╭──
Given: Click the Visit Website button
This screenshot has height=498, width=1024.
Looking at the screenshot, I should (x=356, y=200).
╰──
╭──
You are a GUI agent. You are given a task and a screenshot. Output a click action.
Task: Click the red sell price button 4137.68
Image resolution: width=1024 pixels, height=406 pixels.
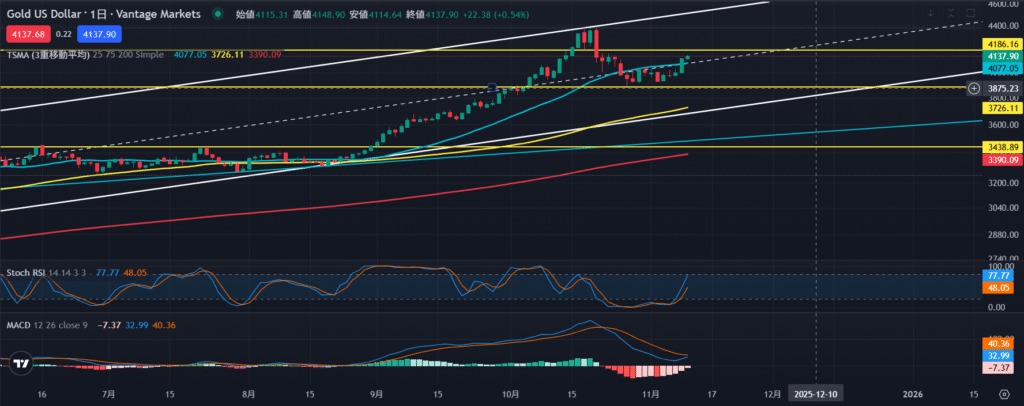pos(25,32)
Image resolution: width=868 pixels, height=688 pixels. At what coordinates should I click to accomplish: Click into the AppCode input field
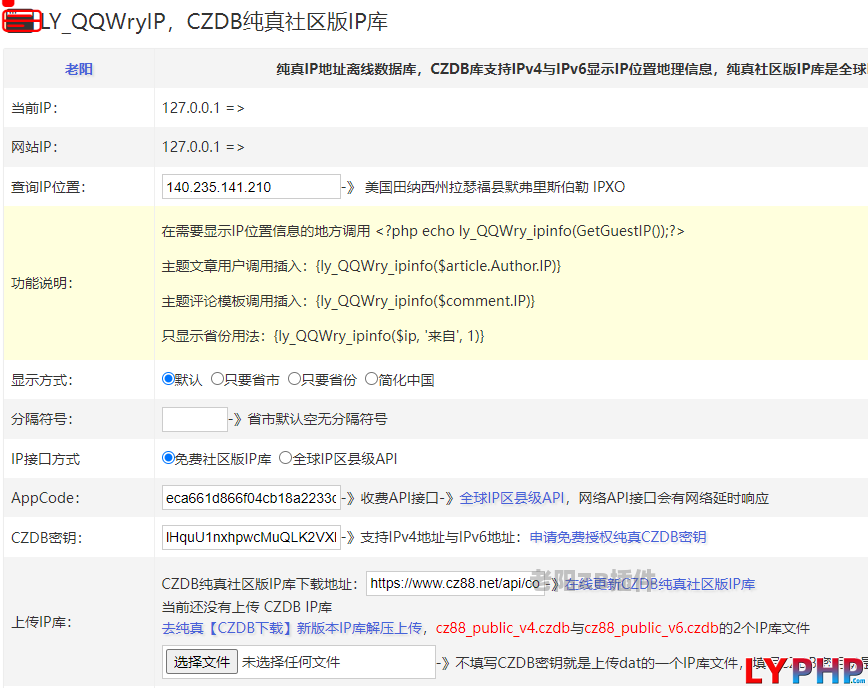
╰──
╭──
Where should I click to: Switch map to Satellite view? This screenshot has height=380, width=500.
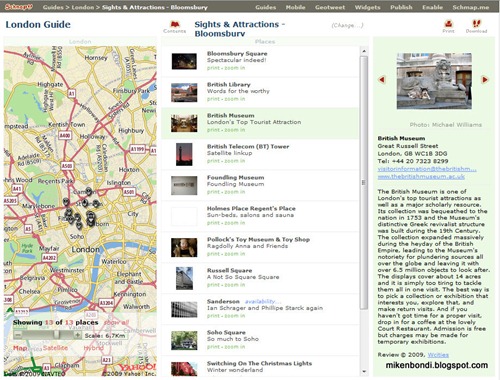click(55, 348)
╰──
• Work instructions: Pictures excluded, transcribe the listing above exactly from the line with "Image resolution: width=1024" through the line with "Image resolution: width=868", and no further.

• Response to the exercise:
Image resolution: width=1024 pixels, height=406 pixels.
pos(25,32)
Image resolution: width=868 pixels, height=688 pixels. At what coordinates should I click to accomplish: Click into the AppCode input field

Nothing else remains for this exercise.